Do Arizona residents have time to come up with long-term solutions such as building water pipelines and water storage plants? And with the new construction across Maricopa county and the endless golf courses across the Valley of the Sun — all of which require water — will Arizona run out of this precious resource?

Buschatzke, the director of the Arizona Department of Water Resources, doesn’t think so. While he believes the challenges on the Colorado River system are serious, the fact that Arizona’s communities have diverse water portfolios other than the Colorado River that include surface water supplies and stored groundwater will help.

“We need to come to terms with the expectation that our hotter, drier future in the southwest is going to mean less water from the Colorado River system. We have to adjust to that,” he says.

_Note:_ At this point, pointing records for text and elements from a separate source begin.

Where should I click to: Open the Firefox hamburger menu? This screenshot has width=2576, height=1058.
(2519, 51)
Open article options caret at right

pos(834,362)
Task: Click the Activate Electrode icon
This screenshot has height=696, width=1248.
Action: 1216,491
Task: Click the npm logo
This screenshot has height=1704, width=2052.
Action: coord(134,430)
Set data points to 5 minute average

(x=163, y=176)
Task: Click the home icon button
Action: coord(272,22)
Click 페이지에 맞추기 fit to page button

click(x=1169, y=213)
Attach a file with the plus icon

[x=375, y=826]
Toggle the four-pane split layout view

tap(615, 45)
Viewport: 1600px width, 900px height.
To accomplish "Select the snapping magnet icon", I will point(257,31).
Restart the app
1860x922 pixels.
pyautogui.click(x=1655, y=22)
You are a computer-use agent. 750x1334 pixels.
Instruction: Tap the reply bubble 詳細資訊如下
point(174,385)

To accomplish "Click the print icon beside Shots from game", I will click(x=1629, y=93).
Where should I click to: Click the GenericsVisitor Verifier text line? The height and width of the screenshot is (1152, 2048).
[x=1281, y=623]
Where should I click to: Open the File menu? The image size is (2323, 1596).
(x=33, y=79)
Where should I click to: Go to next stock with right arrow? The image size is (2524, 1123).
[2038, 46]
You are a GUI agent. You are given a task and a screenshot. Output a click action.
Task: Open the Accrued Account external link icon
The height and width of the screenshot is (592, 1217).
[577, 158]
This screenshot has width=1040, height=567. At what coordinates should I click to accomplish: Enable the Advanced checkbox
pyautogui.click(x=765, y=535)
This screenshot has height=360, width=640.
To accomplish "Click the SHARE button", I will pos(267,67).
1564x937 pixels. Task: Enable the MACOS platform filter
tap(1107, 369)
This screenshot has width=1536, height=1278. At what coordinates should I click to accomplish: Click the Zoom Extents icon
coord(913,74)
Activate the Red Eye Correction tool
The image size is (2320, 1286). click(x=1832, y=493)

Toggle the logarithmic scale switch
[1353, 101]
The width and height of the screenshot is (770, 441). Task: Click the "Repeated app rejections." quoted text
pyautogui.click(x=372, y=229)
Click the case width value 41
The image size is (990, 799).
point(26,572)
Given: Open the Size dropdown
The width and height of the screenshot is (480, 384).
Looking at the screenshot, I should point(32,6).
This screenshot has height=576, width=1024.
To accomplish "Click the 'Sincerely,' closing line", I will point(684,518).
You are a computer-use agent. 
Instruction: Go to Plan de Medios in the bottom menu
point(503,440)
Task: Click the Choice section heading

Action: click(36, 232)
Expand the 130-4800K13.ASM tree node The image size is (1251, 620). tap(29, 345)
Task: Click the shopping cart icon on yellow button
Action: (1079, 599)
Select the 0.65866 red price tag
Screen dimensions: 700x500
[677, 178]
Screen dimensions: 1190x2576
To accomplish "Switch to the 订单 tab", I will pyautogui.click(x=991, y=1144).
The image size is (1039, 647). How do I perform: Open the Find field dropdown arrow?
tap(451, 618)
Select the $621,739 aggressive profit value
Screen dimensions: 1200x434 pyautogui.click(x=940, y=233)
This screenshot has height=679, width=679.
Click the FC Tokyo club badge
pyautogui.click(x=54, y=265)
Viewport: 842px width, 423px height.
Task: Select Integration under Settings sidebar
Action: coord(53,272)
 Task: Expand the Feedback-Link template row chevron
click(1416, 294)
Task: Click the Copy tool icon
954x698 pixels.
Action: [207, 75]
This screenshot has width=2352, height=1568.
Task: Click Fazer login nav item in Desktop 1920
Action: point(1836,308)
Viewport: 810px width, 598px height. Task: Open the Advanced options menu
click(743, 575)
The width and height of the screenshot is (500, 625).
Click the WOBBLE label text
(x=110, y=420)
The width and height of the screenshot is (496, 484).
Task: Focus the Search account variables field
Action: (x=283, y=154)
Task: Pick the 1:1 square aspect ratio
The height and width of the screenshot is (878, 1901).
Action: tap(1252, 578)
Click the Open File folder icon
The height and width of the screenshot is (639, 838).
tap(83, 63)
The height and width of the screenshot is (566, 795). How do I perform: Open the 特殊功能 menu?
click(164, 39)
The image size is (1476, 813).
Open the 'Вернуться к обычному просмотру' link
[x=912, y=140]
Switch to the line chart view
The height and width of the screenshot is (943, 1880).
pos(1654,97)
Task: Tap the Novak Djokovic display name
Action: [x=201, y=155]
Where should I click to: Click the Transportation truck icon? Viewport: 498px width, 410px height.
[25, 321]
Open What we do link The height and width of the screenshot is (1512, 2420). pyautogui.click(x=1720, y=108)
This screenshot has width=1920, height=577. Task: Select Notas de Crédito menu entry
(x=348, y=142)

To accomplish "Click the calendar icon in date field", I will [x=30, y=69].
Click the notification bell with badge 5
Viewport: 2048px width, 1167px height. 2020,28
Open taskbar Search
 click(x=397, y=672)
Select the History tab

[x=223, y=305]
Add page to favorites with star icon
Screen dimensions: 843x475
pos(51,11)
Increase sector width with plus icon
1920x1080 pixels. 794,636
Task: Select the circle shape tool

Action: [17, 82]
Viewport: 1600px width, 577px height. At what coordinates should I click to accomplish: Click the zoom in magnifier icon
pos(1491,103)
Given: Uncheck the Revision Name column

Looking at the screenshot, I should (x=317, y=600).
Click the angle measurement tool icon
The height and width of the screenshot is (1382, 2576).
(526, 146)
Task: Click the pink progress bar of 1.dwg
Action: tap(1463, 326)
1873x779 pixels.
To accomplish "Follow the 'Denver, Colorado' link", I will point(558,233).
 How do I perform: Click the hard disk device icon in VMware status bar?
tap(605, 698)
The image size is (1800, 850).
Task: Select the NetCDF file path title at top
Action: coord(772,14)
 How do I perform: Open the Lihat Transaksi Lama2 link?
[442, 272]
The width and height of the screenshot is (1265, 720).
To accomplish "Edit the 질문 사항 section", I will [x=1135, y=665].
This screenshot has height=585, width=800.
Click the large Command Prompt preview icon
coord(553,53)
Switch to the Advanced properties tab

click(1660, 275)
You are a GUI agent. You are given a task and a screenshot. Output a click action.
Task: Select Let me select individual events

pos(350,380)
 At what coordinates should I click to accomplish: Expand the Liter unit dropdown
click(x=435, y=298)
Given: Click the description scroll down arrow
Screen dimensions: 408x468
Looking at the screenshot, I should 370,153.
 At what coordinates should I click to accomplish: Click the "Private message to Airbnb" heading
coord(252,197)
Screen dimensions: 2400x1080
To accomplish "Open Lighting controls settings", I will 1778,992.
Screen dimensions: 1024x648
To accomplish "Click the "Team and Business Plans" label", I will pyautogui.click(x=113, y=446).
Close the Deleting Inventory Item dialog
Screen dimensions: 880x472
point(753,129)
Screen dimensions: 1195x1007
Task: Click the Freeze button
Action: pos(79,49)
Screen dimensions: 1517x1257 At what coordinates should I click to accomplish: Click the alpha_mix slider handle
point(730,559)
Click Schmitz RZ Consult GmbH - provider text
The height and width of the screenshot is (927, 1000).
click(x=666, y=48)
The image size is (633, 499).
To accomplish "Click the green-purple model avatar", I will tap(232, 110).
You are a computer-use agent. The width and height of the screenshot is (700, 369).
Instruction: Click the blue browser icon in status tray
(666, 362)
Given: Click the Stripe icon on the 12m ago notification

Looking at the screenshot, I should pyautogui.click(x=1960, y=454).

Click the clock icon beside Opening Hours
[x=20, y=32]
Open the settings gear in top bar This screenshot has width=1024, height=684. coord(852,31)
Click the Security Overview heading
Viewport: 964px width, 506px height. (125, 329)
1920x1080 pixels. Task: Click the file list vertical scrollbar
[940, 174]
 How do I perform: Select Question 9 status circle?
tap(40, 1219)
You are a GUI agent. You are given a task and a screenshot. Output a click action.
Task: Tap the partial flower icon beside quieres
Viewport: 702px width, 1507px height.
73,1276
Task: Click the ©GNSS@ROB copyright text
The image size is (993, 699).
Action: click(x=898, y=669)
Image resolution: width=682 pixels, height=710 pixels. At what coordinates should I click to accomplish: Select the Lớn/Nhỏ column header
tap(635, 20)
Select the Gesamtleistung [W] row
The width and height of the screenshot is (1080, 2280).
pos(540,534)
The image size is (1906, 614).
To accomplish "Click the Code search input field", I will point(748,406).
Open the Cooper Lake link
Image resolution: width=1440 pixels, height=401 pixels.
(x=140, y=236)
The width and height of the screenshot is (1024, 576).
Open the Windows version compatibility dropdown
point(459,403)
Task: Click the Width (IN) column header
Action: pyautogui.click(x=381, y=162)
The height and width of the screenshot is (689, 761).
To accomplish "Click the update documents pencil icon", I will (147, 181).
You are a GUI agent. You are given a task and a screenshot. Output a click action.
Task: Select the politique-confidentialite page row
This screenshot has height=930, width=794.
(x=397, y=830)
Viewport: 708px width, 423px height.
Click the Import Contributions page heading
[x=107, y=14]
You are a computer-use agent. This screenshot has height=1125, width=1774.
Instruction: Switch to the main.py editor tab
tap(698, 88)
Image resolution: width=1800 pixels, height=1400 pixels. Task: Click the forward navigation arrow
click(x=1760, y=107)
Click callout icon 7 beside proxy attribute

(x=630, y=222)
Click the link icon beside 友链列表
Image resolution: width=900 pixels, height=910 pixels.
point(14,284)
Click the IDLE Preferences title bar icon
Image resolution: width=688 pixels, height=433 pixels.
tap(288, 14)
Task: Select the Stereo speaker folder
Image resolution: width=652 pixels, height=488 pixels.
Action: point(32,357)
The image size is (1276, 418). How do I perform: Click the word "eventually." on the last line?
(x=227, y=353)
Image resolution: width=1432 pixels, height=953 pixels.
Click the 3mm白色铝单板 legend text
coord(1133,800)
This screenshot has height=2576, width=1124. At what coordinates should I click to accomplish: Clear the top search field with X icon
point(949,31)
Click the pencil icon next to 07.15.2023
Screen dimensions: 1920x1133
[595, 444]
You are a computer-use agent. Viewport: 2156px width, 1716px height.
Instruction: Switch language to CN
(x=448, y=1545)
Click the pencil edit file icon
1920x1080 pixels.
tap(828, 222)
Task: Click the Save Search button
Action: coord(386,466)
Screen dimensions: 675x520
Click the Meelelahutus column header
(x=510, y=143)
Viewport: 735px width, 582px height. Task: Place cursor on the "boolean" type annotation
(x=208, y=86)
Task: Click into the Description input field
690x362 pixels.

As someone who grew up in Arizona and lives here now, I’ve seen the weather patterns change. Summers are hotter and drier, exacerbated by an abundance of concrete with new building projects year after year. Even my trees flower and produce fruit at different times of the year than in the past these days — the fig tree produces fruit in December; the citrus trees start flowering in January rather than March. The climate is definitely changing and one does not need to be a scientist to see the effects in their own gardens.

Arizona used to be the place people moved to for clean air when they had asthma and allergies. Now there are regular air quality warnings. If climate change and the water issues are not addressed, in the next hundred years, there’s reason to believe Arizona won’t be habitable at all.